The crucial feature is that all traffic from devices connected to the hotspot must pass through a SOCKS proxy. This means that all requests and connections from these devices seem to come from the external end of the SOCKS connection.
Although the internet is full of advice on this there is very little that works. Surprisingly the solution is actually quite simple.
The first step is to create the hotspot. On ubuntu the network-manager takes care of this with a simple modification. The steps are detailed in http://ubuntuhandbook.org/index.php/2014/09/3-ways-create-wifi-hotspot-ubuntu/. Basically create a new infrastructure mode wifi network using the network-manager and then edit a single configuration file (in /etc/NetworkManager/system-connections/) to change the mode to ap.
Once this network is enabled using the network-manager, your devices (including those running Android) will be able to connect the network and receive internet through the ethernet connection on your computer.
Step two is to create a SOCKS tunnel using ssh -D. This can be achieved using a single command on the terminal or by adding an entry in ~/.ssh/config for example:
Host <name>
User <user>
Hostname <host address>
IdentityFile <full path to ssh key file>
DynamicForward <port>
ServerAliveInterval 60With this configuration issuing the command ssh <name> will establish a connection the remote machine while the DynamicForward instruction will create a SOCKS5 tunnel such that any packets sent to port number <port> will be sent through the ssh tunnel. The packets will appear to come from the remote machine itself.
The SOCKS tunnel can be tested using a browser on the computer (not the hotspot yet) by setting it to use a SOCKS proxy. Point the browser at www.icanhazip.com and/or www.whoismyisp.org to check that packets are being sent over the tunnel.
The ssh socks port can interface with a browser (the latter being intelligent about it) but it won't handle raw ip traffic from the hotspot. We need a proxy that can take the traffic and send it via the ssh socks port. Enter redsocks a lightweight socks proxy. Unlike squid or polipo it is NOT a proxy server, that is, it cannot be used directly by a browser. redsocks connects to the socks port upstream and provides an incoming port where all incident traffic is sent out via the socks tunnel. Traffic is redirected to the redsocks incoming port using iptables.
Once redsocks is installed (sudo apt-get install redsocks) modify /etc/redsocks.conf. Focus on the redsocks {} section. Change local_ip to 0.0.0.0 (don't know if this is strictly necessary). local_port specifies the incoming port. I chose 12345.
Set port to the socks port set in the ssh config file and set type to socks5. Then restart redsocks (sudo service redsocks restart).

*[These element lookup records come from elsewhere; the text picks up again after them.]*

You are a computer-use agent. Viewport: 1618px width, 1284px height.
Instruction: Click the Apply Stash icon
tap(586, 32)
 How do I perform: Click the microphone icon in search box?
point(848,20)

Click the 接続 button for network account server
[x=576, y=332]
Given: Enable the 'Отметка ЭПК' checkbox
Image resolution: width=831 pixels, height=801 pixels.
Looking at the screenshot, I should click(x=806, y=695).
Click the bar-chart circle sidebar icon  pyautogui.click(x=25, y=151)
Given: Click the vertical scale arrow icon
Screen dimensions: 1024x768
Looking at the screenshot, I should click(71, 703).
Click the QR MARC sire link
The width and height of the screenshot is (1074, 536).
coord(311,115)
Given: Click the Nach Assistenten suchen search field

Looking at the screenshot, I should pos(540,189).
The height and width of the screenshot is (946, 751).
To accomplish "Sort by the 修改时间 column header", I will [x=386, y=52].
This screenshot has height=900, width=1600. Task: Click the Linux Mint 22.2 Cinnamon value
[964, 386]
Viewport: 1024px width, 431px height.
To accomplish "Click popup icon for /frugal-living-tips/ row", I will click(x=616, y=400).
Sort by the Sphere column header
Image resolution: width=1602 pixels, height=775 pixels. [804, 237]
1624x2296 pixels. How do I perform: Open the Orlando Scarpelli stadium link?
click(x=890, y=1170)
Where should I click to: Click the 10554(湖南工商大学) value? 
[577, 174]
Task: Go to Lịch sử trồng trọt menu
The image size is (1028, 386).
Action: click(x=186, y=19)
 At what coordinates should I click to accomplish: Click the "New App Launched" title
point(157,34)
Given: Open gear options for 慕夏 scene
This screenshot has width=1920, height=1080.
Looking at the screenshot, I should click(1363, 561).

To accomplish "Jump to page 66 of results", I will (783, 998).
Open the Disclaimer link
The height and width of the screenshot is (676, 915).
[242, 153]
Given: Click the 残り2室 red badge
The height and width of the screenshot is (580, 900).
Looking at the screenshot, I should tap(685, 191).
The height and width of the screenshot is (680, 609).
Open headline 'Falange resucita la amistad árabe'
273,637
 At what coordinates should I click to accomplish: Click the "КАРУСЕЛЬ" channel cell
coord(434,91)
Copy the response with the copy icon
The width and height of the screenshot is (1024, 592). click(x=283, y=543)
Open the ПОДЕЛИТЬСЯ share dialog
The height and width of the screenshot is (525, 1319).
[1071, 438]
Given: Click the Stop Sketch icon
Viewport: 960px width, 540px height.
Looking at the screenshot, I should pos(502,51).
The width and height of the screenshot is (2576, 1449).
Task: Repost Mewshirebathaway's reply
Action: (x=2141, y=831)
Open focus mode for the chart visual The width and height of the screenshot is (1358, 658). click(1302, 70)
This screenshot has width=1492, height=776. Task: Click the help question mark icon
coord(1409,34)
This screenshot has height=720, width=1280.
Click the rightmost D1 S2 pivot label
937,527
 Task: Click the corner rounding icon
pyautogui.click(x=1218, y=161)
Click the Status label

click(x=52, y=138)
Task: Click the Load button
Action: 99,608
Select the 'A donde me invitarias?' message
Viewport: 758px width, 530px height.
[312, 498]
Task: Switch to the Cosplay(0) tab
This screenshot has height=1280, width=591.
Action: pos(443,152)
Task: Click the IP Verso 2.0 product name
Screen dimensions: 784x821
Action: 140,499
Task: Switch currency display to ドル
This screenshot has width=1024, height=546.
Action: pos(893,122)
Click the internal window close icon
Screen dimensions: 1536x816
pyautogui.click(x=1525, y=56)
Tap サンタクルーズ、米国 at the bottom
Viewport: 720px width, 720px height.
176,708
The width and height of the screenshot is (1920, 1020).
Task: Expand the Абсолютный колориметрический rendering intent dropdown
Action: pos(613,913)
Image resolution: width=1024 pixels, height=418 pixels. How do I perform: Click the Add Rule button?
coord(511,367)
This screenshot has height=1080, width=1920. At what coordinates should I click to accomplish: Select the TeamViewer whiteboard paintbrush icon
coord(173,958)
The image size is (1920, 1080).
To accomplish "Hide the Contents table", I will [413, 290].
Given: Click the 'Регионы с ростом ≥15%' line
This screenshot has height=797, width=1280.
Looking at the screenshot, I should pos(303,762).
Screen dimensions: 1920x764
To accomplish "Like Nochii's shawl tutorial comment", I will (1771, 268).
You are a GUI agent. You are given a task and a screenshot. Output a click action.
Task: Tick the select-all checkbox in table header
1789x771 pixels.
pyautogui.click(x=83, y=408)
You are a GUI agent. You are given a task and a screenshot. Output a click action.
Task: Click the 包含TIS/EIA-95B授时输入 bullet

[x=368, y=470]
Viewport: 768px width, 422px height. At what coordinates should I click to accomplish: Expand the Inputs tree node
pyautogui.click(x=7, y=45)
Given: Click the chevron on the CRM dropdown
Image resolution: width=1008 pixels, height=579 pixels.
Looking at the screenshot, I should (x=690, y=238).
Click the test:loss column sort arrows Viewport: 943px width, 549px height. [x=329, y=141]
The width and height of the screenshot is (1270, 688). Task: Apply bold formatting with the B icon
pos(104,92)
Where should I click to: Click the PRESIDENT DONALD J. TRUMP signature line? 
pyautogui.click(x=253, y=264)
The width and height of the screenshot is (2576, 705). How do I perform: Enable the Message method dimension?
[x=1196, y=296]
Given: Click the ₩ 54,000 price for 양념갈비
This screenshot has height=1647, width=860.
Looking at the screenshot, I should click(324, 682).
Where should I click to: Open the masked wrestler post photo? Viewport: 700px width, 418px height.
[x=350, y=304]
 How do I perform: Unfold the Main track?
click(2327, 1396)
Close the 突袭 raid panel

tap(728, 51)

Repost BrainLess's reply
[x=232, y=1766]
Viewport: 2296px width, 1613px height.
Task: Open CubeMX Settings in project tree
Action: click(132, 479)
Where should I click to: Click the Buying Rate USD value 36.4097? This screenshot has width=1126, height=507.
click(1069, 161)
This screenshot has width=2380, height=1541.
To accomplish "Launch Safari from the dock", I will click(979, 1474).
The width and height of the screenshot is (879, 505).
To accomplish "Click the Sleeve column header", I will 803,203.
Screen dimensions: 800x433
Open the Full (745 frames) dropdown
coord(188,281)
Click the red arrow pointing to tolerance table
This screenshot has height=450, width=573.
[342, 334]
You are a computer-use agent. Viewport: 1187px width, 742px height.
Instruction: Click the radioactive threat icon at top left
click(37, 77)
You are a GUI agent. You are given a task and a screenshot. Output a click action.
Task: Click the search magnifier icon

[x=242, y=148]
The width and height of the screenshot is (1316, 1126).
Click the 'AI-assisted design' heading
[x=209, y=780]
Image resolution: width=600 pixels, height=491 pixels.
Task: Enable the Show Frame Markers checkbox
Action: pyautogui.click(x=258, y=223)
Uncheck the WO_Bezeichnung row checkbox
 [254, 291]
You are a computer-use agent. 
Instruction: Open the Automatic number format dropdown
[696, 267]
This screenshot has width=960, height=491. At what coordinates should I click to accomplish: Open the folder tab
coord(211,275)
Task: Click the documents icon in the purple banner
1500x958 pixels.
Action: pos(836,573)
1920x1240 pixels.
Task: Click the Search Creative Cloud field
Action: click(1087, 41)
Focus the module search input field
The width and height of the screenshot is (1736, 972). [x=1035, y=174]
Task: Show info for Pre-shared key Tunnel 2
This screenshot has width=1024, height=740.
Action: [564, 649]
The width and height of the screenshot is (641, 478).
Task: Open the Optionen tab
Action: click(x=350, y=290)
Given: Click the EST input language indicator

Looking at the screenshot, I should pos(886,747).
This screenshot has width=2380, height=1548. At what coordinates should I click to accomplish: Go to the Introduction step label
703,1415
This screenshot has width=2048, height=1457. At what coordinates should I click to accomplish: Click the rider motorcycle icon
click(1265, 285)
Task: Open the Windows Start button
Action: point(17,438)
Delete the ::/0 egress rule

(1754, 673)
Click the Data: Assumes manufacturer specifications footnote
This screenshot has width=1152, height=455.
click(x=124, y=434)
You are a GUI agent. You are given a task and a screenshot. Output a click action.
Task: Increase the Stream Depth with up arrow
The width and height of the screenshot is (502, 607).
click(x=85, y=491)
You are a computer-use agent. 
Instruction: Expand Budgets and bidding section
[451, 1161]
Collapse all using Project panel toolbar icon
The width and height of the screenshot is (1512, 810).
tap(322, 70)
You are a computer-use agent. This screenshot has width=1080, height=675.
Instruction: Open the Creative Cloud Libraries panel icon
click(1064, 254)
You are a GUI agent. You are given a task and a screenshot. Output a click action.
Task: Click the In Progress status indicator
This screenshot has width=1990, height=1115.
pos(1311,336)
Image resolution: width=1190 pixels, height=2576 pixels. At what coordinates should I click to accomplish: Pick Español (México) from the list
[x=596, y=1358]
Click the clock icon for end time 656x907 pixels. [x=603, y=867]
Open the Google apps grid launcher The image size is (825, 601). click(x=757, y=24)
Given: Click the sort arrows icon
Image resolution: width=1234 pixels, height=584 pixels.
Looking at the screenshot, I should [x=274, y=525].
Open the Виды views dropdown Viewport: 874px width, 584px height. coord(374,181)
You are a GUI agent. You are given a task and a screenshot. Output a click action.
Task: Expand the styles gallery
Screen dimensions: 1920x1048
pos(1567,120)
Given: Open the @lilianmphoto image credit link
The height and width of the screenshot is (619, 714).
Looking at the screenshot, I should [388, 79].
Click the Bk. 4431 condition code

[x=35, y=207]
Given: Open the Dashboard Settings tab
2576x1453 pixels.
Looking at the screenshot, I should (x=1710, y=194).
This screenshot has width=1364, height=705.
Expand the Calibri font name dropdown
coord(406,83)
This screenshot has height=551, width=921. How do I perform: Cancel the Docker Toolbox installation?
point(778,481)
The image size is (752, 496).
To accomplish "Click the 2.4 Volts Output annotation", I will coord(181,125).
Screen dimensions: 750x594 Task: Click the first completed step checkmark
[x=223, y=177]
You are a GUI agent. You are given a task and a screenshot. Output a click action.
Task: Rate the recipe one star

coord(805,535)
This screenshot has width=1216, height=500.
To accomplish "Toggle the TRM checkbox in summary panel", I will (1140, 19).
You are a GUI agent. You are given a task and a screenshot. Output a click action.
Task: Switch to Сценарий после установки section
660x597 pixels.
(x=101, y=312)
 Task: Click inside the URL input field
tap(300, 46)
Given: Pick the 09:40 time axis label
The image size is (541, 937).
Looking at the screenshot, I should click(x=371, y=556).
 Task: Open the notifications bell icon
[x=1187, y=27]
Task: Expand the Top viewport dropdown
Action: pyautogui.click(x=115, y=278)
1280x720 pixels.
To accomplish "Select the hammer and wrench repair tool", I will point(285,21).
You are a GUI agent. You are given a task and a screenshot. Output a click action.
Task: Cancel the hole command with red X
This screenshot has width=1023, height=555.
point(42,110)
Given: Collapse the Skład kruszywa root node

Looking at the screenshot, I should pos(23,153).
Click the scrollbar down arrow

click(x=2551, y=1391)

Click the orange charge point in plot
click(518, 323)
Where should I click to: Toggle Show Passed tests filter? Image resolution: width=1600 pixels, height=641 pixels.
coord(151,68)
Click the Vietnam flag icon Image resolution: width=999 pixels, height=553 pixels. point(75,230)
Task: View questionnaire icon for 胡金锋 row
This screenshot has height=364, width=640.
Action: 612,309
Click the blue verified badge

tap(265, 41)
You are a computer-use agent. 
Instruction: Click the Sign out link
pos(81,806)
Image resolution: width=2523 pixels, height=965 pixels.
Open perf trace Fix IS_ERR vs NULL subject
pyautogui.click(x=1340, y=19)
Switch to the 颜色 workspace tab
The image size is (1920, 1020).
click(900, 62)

With redsocks set up we are now at the final stage and ready to redirect traffic from the wifi hotspot to through the socks tunnel. To that end we need the ip address block assigned to the hotspot. Since my hotspot works on the wlan0 interface I simply ran ifconfig wlan0 (or ip addr) to discover the address block which turned out to be 10.42.0.1/24, that is, address 10.42.0.1 and netmask 255.255.255.0.
When the network-manager creates the wifi hotspot (using the technique defined above) it creates a number of iptables rules to take care of the traffic forwarding. Since we need all traffic forwarded to the redsocks incoming port (12345) we simply delete all these rules and provided just one of our own.
sudo iptables -F
sudo iptables -t nat -F
sudo iptables -t nat -A PREROUTING -s 10.42.0.0/24 -p tcp -j REDIRECT --to-ports 12345
Basically we are instructing iptables to take all packets that come from the 10.42.0.0/24 subnet and redirect it to the incoming port of redsocks which sends it over the socks ssh tunnel.
The final step is to enable ip packet forwarding in the kernel using
sudo sysctl -w net.ipv4.ip_forward=1
And we are set. On your hotspot connected device (Android phone for example) navigate to www.icanhazip.com and www.whoismyisp.org to confirm.